Anyway, I look forward to peoples' responses and hope we can make a fast, GPU based algorithm for Hoeffding's D a reality.
Thanks in advance for any ideas-- and please don't hesitate to give partial or half-baked ideas!
Update: So, Jascha has generously provided a working implementation of Hoeffding's D in Matlab, which fulfilled one of my objectives. The other was to radically enhance the speed by using a GPU, preferably using Jacket. Does anyone see a path or strategy to do this in a clever way on the GPU?
Below is a code example with a simple implementation of the Hoeffding's D measure of dependency in MATLAB. This is NOT GPU-ized, but may prove useful to people who want to calculate this statistic and are not using Fortran, or as a starting point for putting it on the GPU. (The extended header illustrates Hoeffding's D values for several types of joint distributions.)

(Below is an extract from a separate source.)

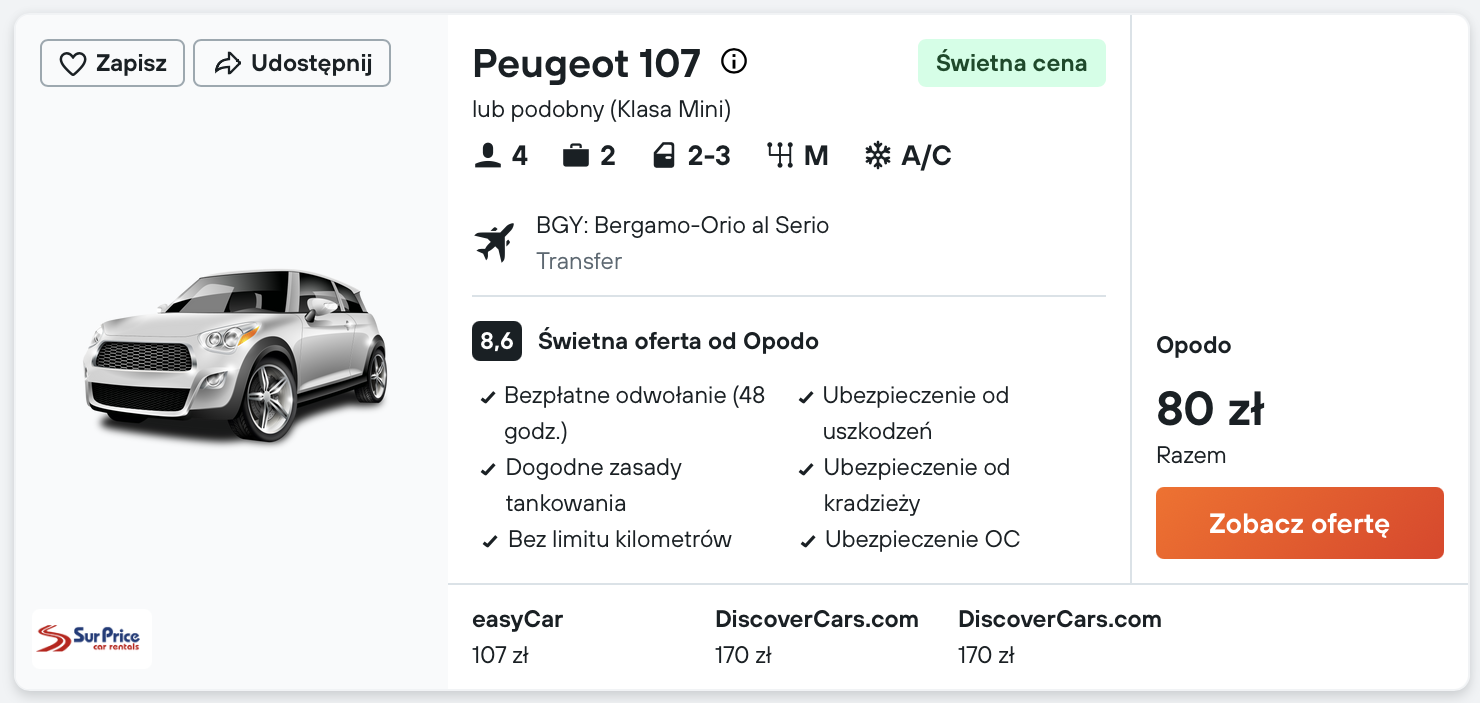Open the last DiscoverCars.com 170 zł offer
Viewport: 1480px width, 703px height.
(x=1059, y=637)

function [ D ] = hoeffdingsD( x, y )
%Compute's Hoeffding's D measure of dependence between x and y
% inputs x and y are both N x 1 arrays
% output D is a scalar
% The formula for Hoeffding's D is taken from
% http://support.sas.com/documentation/cdl/en/procstat/63104/HTML/default/viewer.htm#procstat_corr_sect016.htm
% Below is demonstration code for several types of dependencies.
%
% % this case should be 0 - there are no dependencies
% x = randn(1000,1);
% y = randn(1000,1);
% D = hoeffdingsD( x, y );
% desc = 'x = N( 0, 1 ), y and x independent';
% desc = sprintf( '%s, Hoeffding''s D = %f', desc, D );
% fprintf( '%s\n', desc );
% figure; plot(x,y,'.'); title( desc );
%
% % the rest of these cases have dependencies of different types
% x = randn(1000,1);
% y = x;
% D = hoeffdingsD( x, y );
% desc = 'x = N( 0, 1 ), y = x';
% desc = sprintf( '%s, Hoeffding''s D = %f', desc, D );
% fprintf( '%s\n', desc );
% figure; plot(x,y,'.'); title( desc );
%
% x = randn(1000,1);
% y = cos(10*x);
% D = hoeffdingsD( x, y );
% desc = 'x = N( 0, 1 ), y = cos(10x)';
% desc = sprintf( '%s, Hoeffding''s D = %f', desc, D );
% fprintf( '%s\n', desc );
% figure; plot(x,y,'.'); title( desc );
%
% x = randn(1000,1);
% y = x.^2;
% D = hoeffdingsD( x, y );
% desc = 'x = N( 0, 1 ), y = x^2';
% desc = sprintf( '%s, Hoeffding''s D = %f', desc, D );
% fprintf( '%s\n', desc );
% figure; plot(x,y,'.'); title( desc );
%
% x = randn(1000,1);
% y = x.^2 + randn(1000,1);
% D = hoeffdingsD( x, y );
% desc = 'x = N( 0, 1 ), y = x^2 + N( 0, 1 )';
% desc = sprintf( '%s, Hoeffding''s D = %f', desc, D );
% fprintf( '%s\n', desc );
% figure; plot(x,y,'.'); title( desc );
%
% x = rand(1000,1);
% y = rand(1000,1);
% z = sign(randn(1000,1));
% x = z.*x; y = z.*y;
% D = hoeffdingsD( x, y );
% desc = 'x = z U( [0, 1) ), y = z U( [0, 1) ), z = U( {-1,1} )';
% desc = sprintf( '%s, Hoeffding''s D = %f', desc, D );
% fprintf( '%s\n', desc );
% figure; plot(x,y,'.'); title( desc );
%
% x = rand(1000,1);
% y = rand(1000,1);
% z = sign(randn(1000,1));
% x = z.*x; y = -z.*y;
% D = hoeffdingsD( x, y );
% desc = 'x = z U( [0, 1) ), y = -z U( [0, 1) ), z = U( {-1,1} )';
% desc = sprintf( '%s, Hoeffding''s D = %f', desc, D );
% fprintf( '%s\n', desc );
% figure; plot(x,y,'.'); title( desc );
N = size(x,1);
R = tiedrank( x );
S = tiedrank( y );
Q = zeros(N,1);
parfor i = 1:N
Q(i) = 1 + sum( R < R(i) & S < S(i) );
% and deal with cases where one or both values are ties, which contribute less
Q(i) = Q(i) + 1/4 * (sum( R == R(i) & S == S(i) ) - 1); % both indices tie. -1 because we know point i matches
Q(i) = Q(i) + 1/2 * sum( R == R(i) & S < S(i) ); % one index ties.
Q(i) = Q(i) + 1/2 * sum( R < R(i) & S == S(i) ); % one index ties.
end
D1 = sum( (Q-1).*(Q-2) );
D2 = sum( (R-1).*(R-2).*(S-1).*(S-2) );
D3 = sum( (R-2).*(S-2).*(Q-1) );
D = 30*((N-2)*(N-3)*D1 + D2 - 2*(N-2)*D3) / (N*(N-1)*(N-2)*(N-3)*(N-4));
end